Monday, February 6, 2012

Grade school civic project takes on Dimock controversy Shohola pupils collect clean water as EPA continues probe

Elementary school pupils, apparently ignoring a message delivered by the Dimock Town Board, held a water drive for residents at the center of the nation’s hydraulic fracturing controversy last week.

Deliveries from Shohola Elementary School are expected to arrive on Carter Road this week after “little hands on a big mission,” as PaHome Page reporter Eric Deabill characterized them, staged plastic water jugs on school tables in a class room adorned with bright blue water drops cut out from construction paper. The water represents sympathy of people in Pike County to the plight of residents living in the Carter Road area of Dimock in Susquehanna County, where an analysis by the EPA has raised health concerns about the water. Officials have indentified nearby drilling operations by Cabot Oil & Gas as a suspect cause of arsenic, bar­ium and other hazardous sub­stances in wells that supply four homes. The federal agency determined the chemicals pose a chronic health risk and began investigating 60 others water supplies. In December, 2010, more than a year before the EPA finding, 15 families filed a suit against Cabot for damages related to pollution. Cabot denies that its operations have affected water supplies.

A contractor for EPA delivers water to a Carter Rd. home
The EPA assessment has become emblematic of the national debate on the safety of hydraulic fracturing. Shohola Principal Peg Schaffer told Deabill the school is not taking sides; the effort was "just about reaching out, one community to another, helping them out and it teaches our children that they have to be civic minded right from elementary school." In addition to schooling in community involvement, the students could be getting an education in politics.

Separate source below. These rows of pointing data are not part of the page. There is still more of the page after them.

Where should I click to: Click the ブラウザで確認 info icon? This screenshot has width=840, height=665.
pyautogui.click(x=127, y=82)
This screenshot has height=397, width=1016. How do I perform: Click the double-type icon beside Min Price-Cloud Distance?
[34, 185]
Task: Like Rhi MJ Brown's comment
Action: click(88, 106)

Not everybody is sympathetic to the Carter Road residents, and one former relief effort degenerated into a political free for all when it was met with open hostility by those who cast Dimock residents as malcontents trying to leverage public opinion against Cabot.  In a meeting attended by 150 people at the Dimock Township municipal building December 5, Matthew Ryan, mayor of Binghamton, New York, was shouted down as he tried to convince Dimock Township supervisors to allow his city, just north of the Pennsylvania border, to provide mutual aide to Dimock residents – a status typically used for relief efforts for natural disasters. Ryan warned the town could be opening itself to a lawsuit in denying water for the people. Not everybody was against Ryan’s offer, but the meeting was dominated by those who were animate that other governments butt out of their town’s affairs.  "Why should we haul them water? They got themselves into this," Supervisor Matthew Neenan yelled at Ryan. "You keep your nose in Binghamton, I'll give you that advice. We'll worry about Dimock Township." The Ryan antagonists included a group called Enough Already -- a pro-drilling grass roots organization with allegiances to Cabot. Enough Already and Cabot also successfully opposed a plan by the state Department of Environmental Protection that would force Cabot to build an $11 million water pipeline from Montrose to provide freshwater to affected homes.

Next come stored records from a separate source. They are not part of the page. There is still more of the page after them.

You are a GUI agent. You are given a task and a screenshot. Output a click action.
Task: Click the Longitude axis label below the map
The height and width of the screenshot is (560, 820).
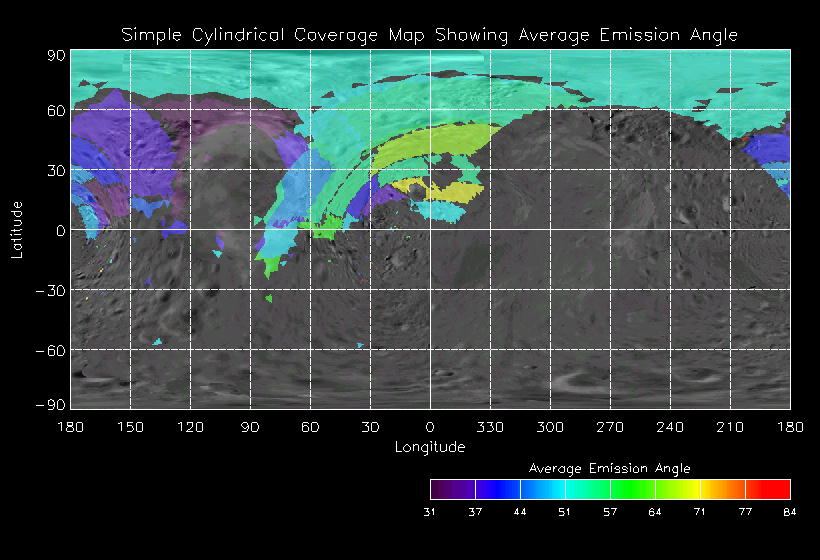click(429, 447)
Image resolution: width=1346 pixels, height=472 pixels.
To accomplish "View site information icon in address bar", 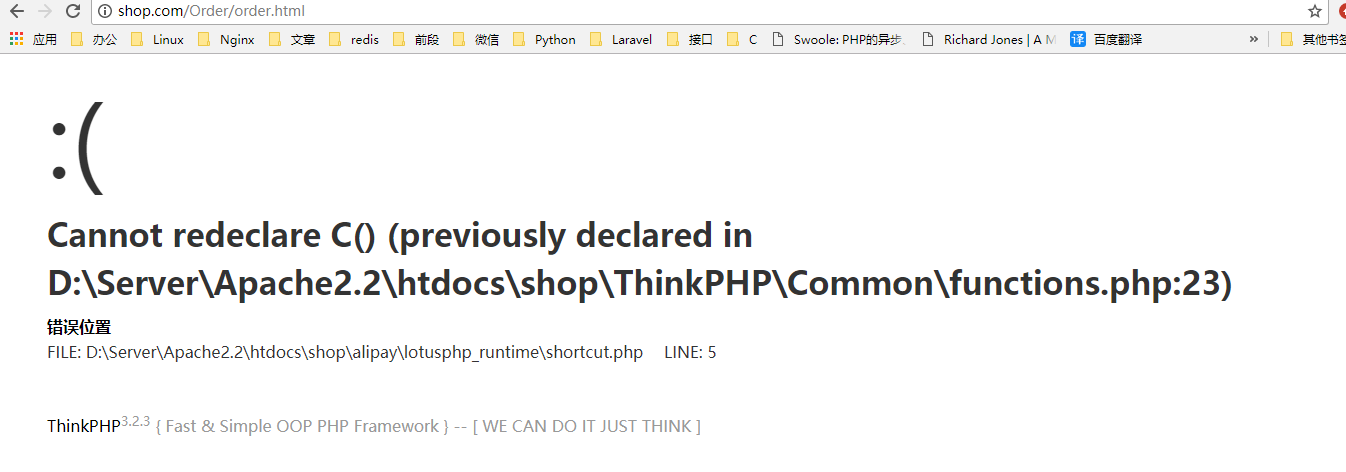I will [106, 11].
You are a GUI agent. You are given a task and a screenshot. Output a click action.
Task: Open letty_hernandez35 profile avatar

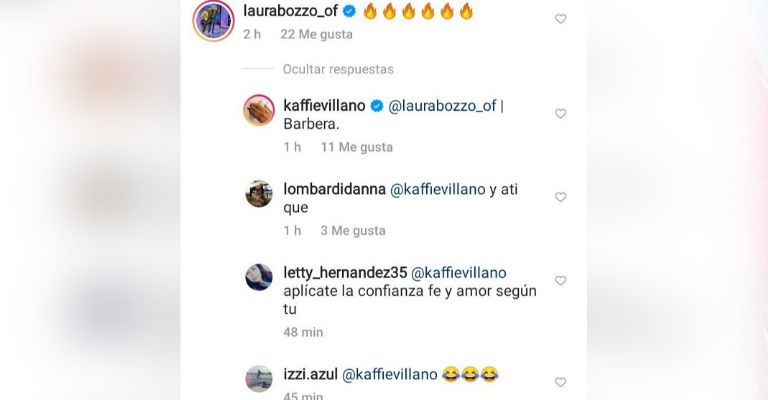tap(259, 277)
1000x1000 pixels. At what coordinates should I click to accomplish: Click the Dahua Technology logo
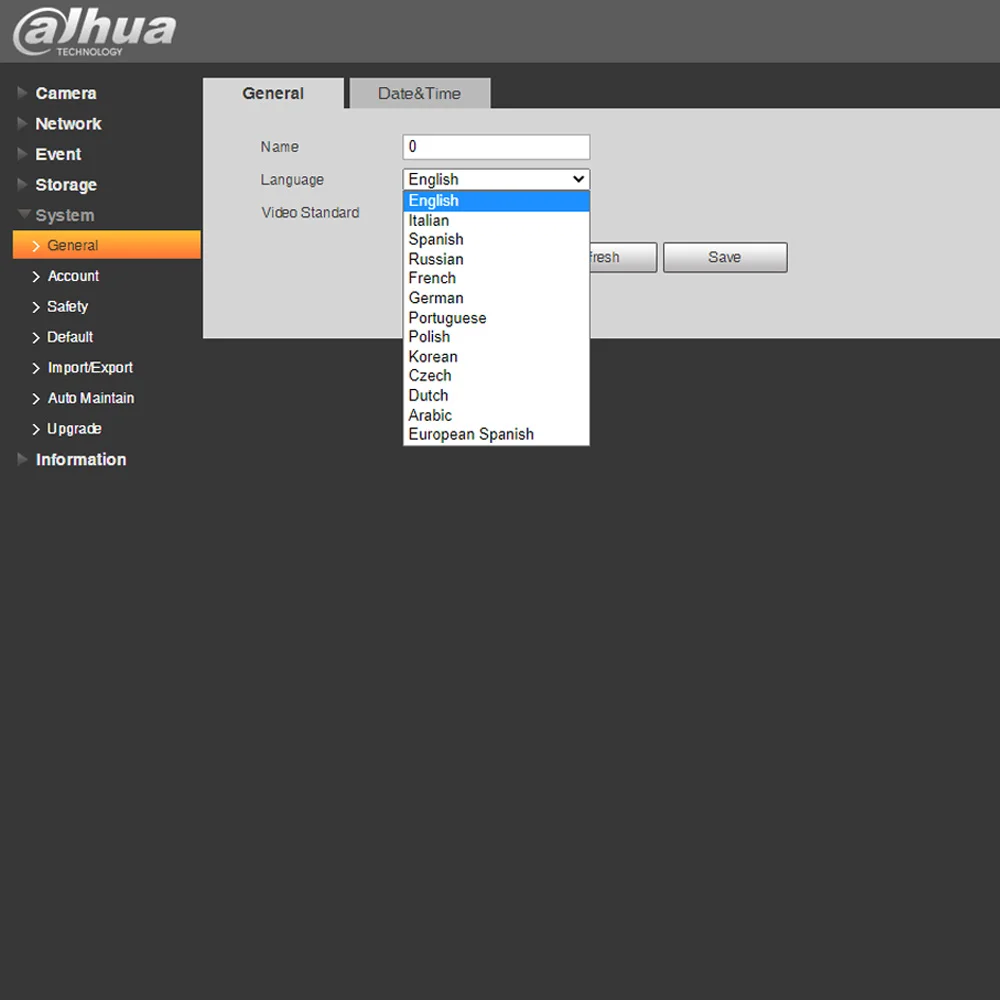point(94,32)
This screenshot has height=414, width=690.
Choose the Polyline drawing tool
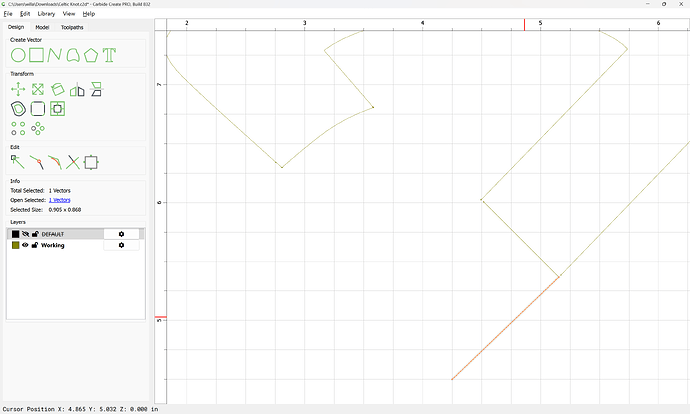55,54
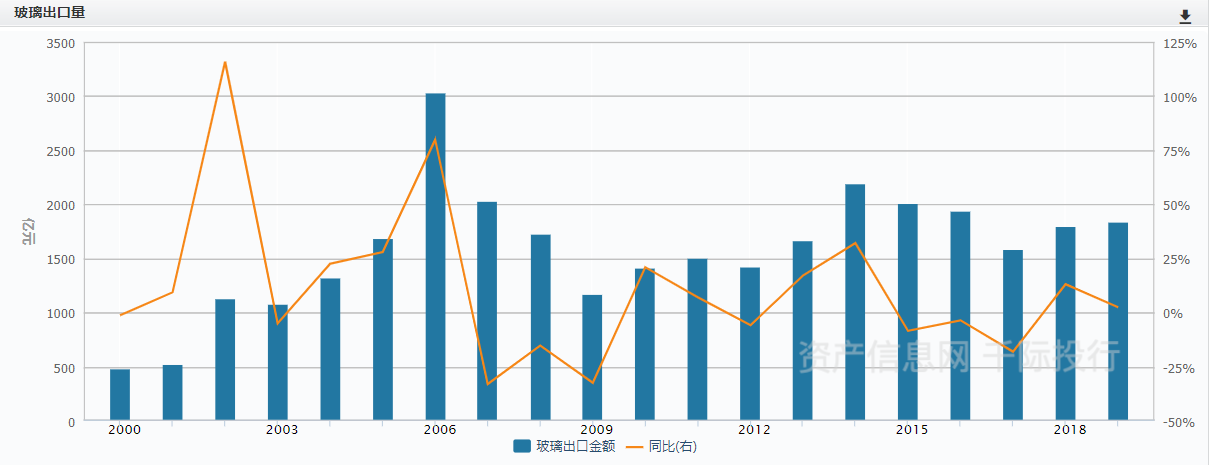Screen dimensions: 1214x465
Task: Select the bar for year 2003
Action: click(x=278, y=362)
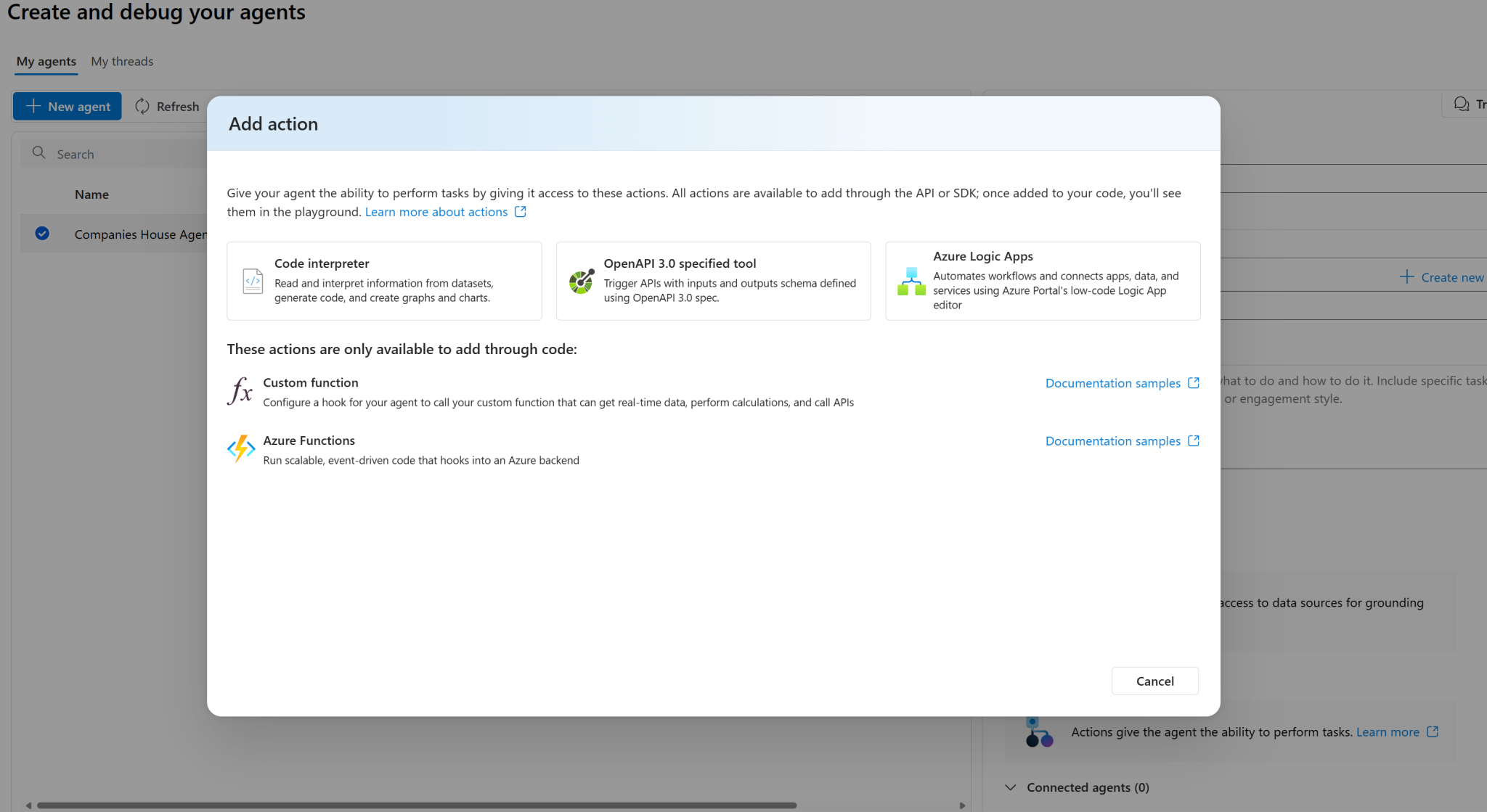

Dimock has become the archetype of the jurisdictional conflicts among local, state and federal government, and grass roots battles dividing communities in New York and Pennsylvania, and the water relief effort by Shohola Elementary School students is just one of many story lines. City governments throughout New York and Pennsylvania, including Binghamton, Syracuse, Buffalo, Pittsburgh, and Philadelphia, have passed ordinance to limit or ban hydraulic fracturing. Local ordinances to regulate the industry, known as “home rule,” are being challenged by drilling proponents, who claims only the state has regulatory jurisdiction. Private trade groups are also taking sides.  While Enough Already represents businesses in Susquehanna County that support the industry, a group of New York restaurateurs, called Chef’s for Marcellus, say waste from hydraulic fracturing threatens produce from suppliers  of ingredients for New York’s culinary industry.

As more and more people living over the Marcellus and Utica shales realize they have a direct stake in their development, these kinds of battles will to continue to spread across more fronts.